| What the task asks |
Copy out the research summary below in full and word for word, keeping both paragraphs intact.

| Excerpt to read |
My studies of interfacial electron transfer (ET) of DNA-modified gold electrodes aided in understanding that DNA surface density is related to the step-wise order of which a self-assembled monolayer is created on a gold substrate. Further surface modification plays a role in surface conductivity, and I found that electro-oxidation of the DNA involved the oxidation of guanine and adenine nucleotides. Scanning tunneling microscopy (STM) was used to create topography and current images of the SAM surfaces. I also used Raman microspectroscopy (RM) to obtain spectra and spectral maps of DNA-modified gold surfaces.
For studies of bacteria, atomic force microscopy (AFM) and scanning electron microscopy (SEM) images showed similar morphological features of Gram-positive and Gram-negative bacteria. Direct classical least squares (DCLS) analysis aided to distinguish co-cultured strains. Fourier transform infrared (FTIR) spectroscopy proved insightful for characteristic bands for Gram-positive bacteria and a combined AFM/RM image revealed a relationship between culture height/density and peak Raman intensity.

| Data |
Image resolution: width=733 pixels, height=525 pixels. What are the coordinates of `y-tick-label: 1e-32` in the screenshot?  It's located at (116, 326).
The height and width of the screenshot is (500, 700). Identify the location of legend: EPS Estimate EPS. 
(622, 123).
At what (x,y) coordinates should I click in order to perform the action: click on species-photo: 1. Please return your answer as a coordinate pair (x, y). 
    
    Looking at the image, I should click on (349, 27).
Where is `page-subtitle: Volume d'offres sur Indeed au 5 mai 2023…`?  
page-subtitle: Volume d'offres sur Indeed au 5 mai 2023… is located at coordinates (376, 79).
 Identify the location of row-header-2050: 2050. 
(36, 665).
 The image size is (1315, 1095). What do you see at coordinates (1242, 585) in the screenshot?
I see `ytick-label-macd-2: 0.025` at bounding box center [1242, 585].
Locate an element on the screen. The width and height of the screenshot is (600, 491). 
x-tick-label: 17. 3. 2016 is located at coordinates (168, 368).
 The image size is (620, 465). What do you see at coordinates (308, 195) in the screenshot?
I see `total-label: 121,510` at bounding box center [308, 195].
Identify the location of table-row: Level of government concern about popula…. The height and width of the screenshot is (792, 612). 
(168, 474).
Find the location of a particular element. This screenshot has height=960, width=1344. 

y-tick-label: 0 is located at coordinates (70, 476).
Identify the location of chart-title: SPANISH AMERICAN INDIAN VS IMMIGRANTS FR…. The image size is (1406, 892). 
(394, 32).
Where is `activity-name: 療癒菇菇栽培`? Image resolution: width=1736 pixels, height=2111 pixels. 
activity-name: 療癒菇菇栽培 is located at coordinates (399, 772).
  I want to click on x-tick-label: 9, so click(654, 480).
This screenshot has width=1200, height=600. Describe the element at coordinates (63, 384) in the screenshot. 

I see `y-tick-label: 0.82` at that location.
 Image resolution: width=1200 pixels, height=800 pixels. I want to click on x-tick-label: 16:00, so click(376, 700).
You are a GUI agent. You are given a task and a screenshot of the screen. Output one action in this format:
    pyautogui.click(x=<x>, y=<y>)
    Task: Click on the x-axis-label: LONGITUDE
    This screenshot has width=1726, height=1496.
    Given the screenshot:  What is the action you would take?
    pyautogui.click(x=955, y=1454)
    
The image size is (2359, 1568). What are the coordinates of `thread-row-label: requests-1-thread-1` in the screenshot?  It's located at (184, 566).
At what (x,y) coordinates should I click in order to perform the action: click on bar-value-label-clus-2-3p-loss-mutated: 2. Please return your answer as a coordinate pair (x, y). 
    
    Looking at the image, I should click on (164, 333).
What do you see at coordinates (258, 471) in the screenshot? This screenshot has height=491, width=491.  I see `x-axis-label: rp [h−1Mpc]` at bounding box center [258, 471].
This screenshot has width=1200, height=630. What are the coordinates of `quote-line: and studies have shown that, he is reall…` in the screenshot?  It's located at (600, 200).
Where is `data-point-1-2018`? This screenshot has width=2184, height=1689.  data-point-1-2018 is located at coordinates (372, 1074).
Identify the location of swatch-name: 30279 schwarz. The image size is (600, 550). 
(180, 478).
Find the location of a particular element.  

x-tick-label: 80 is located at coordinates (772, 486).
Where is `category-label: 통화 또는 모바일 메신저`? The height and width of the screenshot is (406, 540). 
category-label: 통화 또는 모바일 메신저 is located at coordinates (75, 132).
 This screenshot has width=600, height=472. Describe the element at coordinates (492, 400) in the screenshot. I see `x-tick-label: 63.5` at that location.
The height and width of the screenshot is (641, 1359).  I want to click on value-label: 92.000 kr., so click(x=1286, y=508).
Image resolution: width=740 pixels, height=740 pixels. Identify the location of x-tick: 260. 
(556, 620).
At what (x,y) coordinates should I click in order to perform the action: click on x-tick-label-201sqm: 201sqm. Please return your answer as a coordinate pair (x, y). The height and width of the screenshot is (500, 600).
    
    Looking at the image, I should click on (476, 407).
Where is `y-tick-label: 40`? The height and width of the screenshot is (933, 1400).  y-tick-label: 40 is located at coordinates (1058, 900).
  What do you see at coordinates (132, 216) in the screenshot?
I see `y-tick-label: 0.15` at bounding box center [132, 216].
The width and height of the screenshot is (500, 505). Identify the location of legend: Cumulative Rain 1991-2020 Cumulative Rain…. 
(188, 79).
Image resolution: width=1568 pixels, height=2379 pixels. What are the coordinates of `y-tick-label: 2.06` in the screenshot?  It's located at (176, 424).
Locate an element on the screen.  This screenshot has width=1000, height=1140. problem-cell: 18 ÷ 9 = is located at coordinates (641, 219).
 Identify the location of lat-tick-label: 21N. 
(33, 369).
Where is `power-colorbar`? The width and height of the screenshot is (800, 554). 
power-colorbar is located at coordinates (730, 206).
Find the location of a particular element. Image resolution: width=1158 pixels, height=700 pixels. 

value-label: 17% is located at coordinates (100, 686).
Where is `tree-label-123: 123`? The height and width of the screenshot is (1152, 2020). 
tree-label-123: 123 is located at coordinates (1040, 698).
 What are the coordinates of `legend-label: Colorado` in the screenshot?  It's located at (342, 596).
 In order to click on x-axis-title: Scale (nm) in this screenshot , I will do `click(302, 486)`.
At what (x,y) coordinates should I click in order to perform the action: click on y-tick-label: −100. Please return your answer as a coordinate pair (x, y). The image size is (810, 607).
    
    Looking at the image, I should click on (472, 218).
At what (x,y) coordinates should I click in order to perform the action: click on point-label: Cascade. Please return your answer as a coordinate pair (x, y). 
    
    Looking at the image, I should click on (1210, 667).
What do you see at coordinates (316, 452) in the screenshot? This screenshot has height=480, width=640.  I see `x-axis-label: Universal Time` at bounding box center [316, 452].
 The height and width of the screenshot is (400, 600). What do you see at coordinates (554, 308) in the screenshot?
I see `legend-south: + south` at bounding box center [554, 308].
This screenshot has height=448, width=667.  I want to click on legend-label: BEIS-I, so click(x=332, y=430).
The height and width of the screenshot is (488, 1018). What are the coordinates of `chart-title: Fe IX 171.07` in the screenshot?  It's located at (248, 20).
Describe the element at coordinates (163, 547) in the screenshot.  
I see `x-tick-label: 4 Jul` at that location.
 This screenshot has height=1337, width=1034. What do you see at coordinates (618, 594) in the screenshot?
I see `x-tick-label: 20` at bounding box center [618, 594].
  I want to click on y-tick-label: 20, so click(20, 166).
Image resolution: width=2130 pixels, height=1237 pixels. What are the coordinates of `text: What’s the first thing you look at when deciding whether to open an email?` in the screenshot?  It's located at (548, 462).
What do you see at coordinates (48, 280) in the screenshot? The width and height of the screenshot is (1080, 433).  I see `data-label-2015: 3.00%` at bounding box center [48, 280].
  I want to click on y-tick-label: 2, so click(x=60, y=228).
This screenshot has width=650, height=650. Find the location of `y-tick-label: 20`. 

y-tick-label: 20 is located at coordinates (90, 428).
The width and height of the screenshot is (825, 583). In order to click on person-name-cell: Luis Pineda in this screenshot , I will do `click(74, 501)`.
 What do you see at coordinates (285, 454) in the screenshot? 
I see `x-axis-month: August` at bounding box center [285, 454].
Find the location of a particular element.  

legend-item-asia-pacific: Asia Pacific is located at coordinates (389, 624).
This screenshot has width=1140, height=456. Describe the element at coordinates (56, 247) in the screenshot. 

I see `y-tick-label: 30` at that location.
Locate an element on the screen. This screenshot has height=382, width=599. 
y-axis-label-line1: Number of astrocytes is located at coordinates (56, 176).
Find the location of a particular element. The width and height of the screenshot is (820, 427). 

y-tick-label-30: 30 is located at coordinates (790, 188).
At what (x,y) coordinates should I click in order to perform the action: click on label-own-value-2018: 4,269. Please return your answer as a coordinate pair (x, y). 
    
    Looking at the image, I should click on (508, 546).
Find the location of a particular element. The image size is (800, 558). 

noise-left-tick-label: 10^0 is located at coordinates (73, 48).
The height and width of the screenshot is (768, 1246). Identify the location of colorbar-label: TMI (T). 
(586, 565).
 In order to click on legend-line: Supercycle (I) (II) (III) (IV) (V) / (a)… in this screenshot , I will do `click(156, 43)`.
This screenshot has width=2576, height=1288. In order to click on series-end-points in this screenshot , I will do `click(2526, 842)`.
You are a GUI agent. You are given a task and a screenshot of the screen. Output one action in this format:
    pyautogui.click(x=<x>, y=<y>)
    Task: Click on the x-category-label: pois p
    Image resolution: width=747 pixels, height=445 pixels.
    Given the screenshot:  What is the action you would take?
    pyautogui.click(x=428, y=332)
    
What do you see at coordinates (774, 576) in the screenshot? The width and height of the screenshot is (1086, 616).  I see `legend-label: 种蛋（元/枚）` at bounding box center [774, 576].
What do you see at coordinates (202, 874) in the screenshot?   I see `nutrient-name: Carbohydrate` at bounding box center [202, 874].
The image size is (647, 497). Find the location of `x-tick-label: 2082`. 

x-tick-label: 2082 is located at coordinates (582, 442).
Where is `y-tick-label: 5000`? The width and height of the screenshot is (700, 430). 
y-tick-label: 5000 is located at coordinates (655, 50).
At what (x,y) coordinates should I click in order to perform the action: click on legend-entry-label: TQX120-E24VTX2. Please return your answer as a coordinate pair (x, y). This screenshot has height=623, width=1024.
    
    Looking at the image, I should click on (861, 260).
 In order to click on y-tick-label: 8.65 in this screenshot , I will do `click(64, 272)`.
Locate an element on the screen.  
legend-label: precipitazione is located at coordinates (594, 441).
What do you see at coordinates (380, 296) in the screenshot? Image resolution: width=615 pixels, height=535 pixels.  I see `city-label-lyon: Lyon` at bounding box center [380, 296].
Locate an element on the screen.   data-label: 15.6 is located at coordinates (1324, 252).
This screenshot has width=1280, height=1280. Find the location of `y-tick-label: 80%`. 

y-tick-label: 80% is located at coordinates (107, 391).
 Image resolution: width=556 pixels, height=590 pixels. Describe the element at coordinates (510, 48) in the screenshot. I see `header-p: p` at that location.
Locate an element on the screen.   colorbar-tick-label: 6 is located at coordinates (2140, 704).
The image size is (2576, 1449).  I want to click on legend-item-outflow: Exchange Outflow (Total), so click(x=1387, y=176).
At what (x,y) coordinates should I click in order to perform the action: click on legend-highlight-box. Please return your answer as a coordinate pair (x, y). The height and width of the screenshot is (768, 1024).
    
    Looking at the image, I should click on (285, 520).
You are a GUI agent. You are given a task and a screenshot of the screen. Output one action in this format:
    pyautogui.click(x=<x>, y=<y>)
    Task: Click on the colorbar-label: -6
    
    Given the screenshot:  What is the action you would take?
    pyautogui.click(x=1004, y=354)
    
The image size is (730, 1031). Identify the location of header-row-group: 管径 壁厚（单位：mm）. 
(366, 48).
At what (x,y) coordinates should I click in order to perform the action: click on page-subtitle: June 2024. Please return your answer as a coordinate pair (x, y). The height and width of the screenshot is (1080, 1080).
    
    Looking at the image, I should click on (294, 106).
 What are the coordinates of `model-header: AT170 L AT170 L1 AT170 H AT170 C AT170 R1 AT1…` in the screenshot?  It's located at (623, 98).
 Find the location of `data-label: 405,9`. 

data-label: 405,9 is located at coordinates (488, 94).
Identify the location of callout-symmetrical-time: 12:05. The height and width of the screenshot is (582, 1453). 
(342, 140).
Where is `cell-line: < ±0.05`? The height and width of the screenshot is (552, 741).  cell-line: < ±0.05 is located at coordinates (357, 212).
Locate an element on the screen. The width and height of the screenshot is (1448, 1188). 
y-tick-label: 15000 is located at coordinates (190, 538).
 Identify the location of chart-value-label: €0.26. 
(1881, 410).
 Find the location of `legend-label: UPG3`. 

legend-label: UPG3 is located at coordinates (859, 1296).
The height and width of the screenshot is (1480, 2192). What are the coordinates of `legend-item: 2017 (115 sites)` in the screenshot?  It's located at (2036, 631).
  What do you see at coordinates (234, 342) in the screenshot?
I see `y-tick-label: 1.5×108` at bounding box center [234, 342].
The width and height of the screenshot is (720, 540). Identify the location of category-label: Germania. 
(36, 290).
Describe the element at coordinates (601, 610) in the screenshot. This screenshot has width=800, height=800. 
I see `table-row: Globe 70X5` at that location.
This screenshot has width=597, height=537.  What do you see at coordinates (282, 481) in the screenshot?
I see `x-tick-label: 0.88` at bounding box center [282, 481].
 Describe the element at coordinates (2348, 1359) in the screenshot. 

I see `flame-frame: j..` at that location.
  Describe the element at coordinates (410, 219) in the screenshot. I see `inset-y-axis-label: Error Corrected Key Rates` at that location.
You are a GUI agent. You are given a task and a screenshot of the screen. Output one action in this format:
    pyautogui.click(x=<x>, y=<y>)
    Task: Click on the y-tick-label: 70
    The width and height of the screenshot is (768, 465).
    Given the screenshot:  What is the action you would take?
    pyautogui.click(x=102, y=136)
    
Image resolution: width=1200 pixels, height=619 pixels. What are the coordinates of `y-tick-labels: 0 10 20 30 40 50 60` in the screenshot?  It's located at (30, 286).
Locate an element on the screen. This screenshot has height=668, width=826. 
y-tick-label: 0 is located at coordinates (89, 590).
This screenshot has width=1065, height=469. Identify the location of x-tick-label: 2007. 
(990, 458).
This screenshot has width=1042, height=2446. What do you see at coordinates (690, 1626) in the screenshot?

| Problem solution |
My studies of interfacial electron transfer (ET) of DNA-modified gold electrodes aided in understanding that DNA surface density is related to the step-wise order of which a self-assembled monolayer is created on a gold substrate. Further surface modification plays a role in surface conductivity, and I found that electro-oxidation of the DNA involved the oxidation of guanine and adenine nucleotides. Scanning tunneling microscopy (STM) was used to create topography and current images of the SAM surfaces. I also used Raman microspectroscopy (RM) to obtain spectra and spectral maps of DNA-modified gold surfaces.
For studies of bacteria, atomic force microscopy (AFM) and scanning electron microscopy (SEM) images showed similar morphological features of Gram-positive and Gram-negative bacteria. Direct classical least squares (DCLS) analysis aided to distinguish co-cultured strains. Fourier transform infrared (FTIR) spectroscopy proved insightful for characteristic bands for Gram-positive bacteria and a combined AFM/RM image revealed a relationship between culture height/density and peak Raman intensity.